# Task item:
Starting with the line that contains "The height and width of the screenshot is (1511, 2464)." and stopping after the line that contains "Given: Switch to Page", return each line below exactly as written, with no others.

# Data to examine:
┏━━

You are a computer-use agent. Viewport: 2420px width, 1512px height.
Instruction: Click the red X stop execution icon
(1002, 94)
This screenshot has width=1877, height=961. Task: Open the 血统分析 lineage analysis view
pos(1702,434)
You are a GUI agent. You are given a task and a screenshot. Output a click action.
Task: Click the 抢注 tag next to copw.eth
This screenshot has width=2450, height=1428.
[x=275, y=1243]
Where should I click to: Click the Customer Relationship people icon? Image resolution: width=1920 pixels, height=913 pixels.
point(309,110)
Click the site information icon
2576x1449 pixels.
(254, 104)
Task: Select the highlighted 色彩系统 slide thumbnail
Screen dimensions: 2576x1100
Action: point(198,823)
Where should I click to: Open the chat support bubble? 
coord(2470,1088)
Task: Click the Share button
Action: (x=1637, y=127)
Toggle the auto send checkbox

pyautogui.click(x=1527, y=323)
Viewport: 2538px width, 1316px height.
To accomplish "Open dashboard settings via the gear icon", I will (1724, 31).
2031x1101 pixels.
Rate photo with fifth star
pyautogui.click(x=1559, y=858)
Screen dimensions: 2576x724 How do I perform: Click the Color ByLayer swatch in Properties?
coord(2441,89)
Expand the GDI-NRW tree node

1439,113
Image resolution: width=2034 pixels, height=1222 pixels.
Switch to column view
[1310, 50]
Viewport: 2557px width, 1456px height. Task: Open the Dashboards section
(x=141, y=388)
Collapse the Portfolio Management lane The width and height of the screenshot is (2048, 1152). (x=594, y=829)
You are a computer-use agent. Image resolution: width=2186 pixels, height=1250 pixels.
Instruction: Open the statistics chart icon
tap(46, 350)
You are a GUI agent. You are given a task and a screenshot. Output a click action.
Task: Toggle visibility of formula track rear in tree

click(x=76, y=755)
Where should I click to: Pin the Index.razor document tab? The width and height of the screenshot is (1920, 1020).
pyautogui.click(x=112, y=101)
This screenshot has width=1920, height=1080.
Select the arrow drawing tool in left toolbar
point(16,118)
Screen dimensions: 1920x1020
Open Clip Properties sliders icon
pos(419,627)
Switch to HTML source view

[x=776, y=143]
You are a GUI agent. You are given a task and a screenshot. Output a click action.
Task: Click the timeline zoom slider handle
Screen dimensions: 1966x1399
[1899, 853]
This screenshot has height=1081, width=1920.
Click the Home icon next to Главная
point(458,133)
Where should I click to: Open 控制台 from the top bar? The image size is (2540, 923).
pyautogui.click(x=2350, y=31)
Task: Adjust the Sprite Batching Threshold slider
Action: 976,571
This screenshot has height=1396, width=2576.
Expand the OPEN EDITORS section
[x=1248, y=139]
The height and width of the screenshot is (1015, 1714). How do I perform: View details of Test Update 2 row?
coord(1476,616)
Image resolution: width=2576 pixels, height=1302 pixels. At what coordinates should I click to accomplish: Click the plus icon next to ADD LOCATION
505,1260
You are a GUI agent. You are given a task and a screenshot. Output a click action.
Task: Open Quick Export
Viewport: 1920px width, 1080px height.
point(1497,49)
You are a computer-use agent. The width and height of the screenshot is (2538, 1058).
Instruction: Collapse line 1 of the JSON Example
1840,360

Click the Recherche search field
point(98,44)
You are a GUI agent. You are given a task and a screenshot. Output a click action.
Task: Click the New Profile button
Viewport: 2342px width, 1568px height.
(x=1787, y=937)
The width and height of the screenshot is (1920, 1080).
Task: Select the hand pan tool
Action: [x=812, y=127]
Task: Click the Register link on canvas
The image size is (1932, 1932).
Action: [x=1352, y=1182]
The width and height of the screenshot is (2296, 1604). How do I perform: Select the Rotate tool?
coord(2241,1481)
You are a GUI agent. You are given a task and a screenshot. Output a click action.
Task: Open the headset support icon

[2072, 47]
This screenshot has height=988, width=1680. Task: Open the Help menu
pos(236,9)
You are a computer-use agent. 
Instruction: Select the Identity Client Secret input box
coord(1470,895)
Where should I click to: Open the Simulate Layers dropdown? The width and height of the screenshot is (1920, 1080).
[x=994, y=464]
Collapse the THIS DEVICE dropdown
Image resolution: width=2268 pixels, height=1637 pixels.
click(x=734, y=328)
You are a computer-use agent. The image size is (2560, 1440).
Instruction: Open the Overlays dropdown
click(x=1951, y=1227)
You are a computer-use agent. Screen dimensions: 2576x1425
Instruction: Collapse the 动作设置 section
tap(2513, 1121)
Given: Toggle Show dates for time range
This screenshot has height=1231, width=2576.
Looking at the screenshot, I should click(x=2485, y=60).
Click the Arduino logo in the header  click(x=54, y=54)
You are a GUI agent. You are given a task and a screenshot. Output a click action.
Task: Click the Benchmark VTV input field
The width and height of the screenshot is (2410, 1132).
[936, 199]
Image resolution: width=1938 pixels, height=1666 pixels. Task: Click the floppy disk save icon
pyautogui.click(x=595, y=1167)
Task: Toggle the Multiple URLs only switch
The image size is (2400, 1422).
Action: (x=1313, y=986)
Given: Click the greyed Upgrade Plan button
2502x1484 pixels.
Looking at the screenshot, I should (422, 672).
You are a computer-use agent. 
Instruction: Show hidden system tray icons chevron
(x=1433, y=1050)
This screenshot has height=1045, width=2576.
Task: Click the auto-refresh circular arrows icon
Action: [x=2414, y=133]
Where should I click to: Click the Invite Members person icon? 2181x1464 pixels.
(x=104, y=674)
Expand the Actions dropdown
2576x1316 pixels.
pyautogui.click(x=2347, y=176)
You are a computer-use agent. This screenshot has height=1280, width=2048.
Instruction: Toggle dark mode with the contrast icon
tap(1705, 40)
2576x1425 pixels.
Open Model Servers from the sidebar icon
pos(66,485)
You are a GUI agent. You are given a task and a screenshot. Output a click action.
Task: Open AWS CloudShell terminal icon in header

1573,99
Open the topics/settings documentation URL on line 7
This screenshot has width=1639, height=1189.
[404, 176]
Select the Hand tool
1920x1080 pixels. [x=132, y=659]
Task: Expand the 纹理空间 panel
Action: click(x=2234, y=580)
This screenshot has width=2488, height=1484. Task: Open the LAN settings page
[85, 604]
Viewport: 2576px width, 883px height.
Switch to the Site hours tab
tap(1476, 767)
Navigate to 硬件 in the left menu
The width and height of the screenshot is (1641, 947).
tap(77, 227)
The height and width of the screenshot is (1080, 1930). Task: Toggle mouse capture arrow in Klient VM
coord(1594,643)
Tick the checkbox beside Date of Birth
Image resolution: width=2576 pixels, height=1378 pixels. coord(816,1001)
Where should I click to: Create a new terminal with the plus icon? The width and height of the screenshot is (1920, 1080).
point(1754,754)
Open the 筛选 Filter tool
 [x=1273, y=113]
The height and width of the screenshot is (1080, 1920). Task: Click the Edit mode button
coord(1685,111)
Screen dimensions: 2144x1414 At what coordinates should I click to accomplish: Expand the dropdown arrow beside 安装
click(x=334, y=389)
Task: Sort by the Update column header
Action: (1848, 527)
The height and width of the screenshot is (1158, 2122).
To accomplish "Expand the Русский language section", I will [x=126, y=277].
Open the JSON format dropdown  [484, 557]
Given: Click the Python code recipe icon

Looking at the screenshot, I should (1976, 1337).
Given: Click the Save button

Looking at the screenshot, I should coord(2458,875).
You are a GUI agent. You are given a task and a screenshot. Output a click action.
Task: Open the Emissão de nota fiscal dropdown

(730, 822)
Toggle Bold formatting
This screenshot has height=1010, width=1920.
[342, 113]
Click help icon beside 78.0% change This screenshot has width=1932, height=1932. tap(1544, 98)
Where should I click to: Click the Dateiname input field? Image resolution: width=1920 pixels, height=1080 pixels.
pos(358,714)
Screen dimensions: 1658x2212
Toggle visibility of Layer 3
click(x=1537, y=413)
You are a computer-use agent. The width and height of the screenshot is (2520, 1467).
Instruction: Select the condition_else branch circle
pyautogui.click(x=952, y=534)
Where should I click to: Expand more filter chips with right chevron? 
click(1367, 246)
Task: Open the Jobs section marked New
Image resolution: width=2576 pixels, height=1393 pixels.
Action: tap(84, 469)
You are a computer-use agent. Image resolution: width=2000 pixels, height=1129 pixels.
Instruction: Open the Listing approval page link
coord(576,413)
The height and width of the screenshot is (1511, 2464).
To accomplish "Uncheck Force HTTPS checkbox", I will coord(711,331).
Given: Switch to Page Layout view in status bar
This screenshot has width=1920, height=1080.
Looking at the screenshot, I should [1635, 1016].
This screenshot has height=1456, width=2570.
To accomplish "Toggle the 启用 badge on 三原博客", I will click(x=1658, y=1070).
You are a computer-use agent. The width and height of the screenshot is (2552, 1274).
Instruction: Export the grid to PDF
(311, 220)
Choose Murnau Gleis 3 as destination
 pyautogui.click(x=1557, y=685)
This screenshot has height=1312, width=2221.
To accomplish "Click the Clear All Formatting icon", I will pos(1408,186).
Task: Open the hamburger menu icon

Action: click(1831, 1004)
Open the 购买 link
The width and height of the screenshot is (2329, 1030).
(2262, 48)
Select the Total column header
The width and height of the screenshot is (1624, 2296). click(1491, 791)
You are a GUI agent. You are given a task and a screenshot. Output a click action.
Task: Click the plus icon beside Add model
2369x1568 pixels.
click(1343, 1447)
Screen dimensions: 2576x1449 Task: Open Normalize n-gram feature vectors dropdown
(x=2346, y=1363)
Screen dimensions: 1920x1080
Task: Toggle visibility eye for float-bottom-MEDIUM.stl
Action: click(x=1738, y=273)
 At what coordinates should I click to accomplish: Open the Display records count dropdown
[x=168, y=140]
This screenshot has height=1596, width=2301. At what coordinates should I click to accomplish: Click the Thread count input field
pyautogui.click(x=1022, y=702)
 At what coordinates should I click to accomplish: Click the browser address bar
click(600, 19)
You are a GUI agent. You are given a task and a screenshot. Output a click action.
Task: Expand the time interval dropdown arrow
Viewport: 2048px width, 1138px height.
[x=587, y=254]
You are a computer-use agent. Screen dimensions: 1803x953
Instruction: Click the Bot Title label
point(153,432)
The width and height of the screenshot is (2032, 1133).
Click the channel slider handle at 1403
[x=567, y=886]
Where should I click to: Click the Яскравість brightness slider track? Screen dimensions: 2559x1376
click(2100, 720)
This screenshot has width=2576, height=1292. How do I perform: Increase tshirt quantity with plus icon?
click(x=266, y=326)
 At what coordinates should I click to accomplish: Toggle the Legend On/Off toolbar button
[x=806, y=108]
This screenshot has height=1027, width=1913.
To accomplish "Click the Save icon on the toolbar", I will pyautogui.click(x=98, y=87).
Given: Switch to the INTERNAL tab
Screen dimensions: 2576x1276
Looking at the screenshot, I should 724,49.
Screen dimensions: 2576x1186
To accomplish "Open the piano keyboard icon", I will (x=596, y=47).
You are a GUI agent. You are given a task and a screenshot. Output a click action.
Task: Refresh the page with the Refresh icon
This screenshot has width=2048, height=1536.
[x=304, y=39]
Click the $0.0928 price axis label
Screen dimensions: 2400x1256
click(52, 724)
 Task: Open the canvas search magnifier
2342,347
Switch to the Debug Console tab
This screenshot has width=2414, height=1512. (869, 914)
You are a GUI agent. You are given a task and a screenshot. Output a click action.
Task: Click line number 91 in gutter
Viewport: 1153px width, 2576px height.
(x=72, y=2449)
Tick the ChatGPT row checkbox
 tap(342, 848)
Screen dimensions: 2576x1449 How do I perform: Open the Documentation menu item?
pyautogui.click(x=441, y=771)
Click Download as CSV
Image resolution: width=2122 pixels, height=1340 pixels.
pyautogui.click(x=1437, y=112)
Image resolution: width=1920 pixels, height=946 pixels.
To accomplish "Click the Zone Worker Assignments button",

┗━━

# Exercise output:
The height and width of the screenshot is (1511, 2464).
To accomplish "Uncheck Force HTTPS checkbox", I will coord(711,331).
Given: Switch to Page Layout view in status bar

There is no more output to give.